AI-driven medical research has the potential to now save lives,improve diagnostics, and personalize treatments in ways humans have not been able to do before, but it creates an ethical contradiction if the data powering these breakthroughs contains the ability to be traced back to people without knowledge or consent. With this, the promise of privacy was never there to begin with.
The gap between the pace of health data, digital applications, and the legal frameworks designed to regulate it continues to widen, raising pressing questions about the path moving forward. HIPAA was enacted in 1996 when health information was still widely stored in paper files, with electronic health records slowly beginning to emerge. Given the modernization of technology, devices are now designed to detect heart attacks, and AI models exist that learn from de-identified medical images; adaptation is required. Patchwork from state laws in Washington's My Health My Data Act sets a leading step towards the right direction, yet a person’s data shouldn’t be protected depending on the state they are in.

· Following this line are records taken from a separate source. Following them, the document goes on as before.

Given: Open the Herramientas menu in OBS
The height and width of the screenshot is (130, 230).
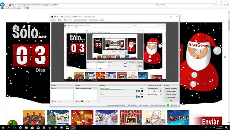Looking at the screenshot, I should coord(93,20).
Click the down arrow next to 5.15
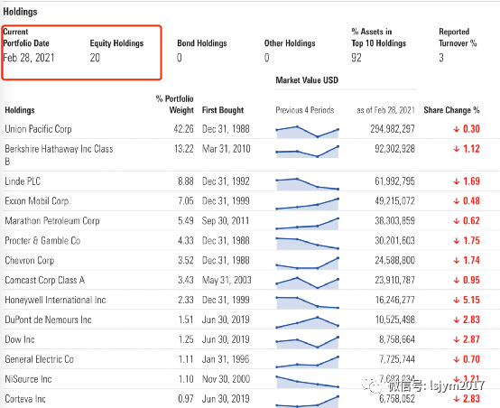Viewport: 500px width, 408px height. point(457,301)
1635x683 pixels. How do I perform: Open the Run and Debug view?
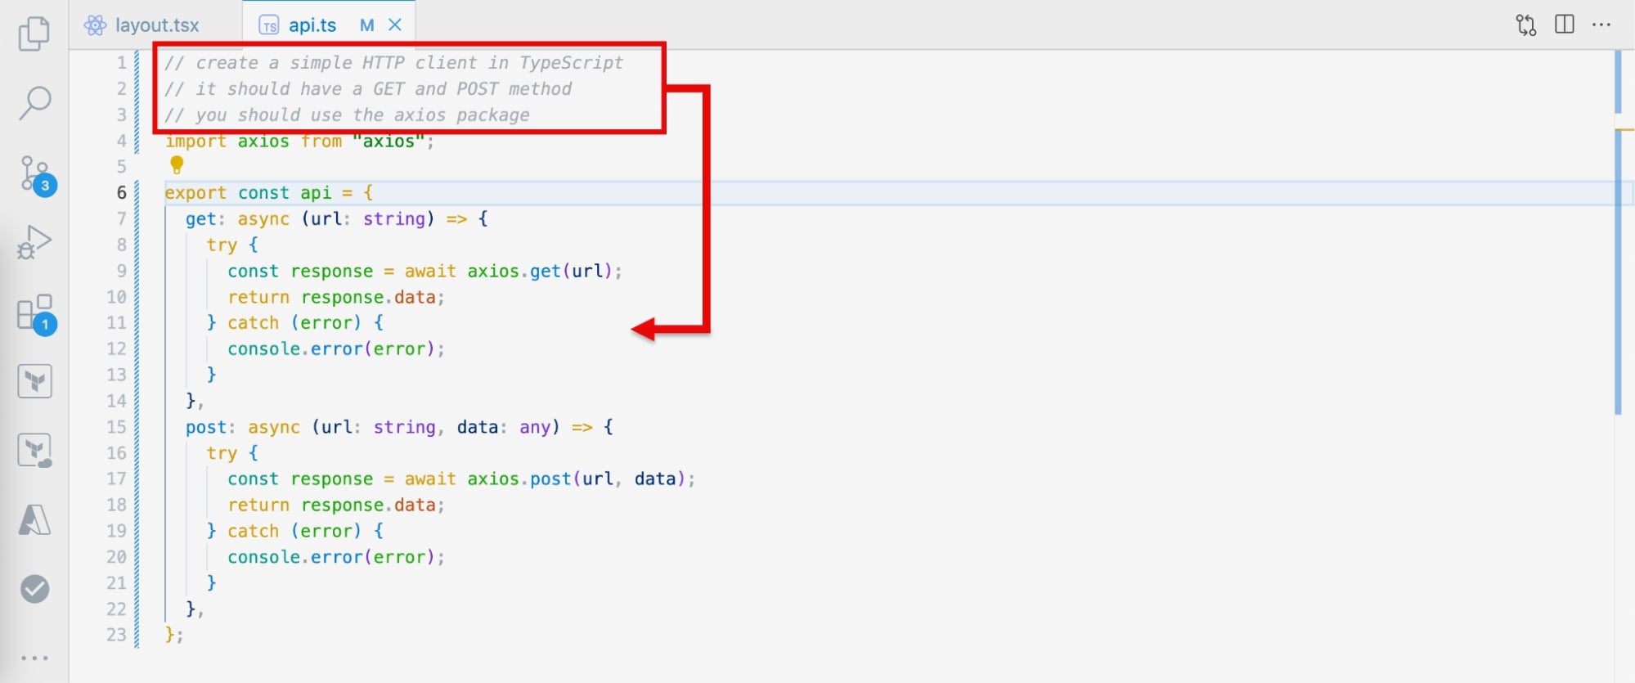[x=34, y=242]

The current legislation leaves noteworthy gaps in health data protection. HIPAA’s scope remains limited to covered entities, leaving the vast majority of apps, wearables, and data brokers that collect sensitive health data to be regulated outside federal law. There is no consistent federal standing granting individuals explicit privacy protections and ownership over their health data, nor any uniform requirement for informed and meaningful consent that data is shared, sold, or used to train AI systems. While state standings like Washington’s My Health My Data Act and California’s Consumer Privacy Act have begun to address these gaps, a fragmented patchwork is created rather than a cohesive system. Meanwhile, companies continue to initiate billion-dollar products from user-generated health data under terms of service agreements that a few consumers truly read or fully understand. What emerges is an underlying disconnect between what technology collects and what individuals can control — one that existing laws have yet to resolve.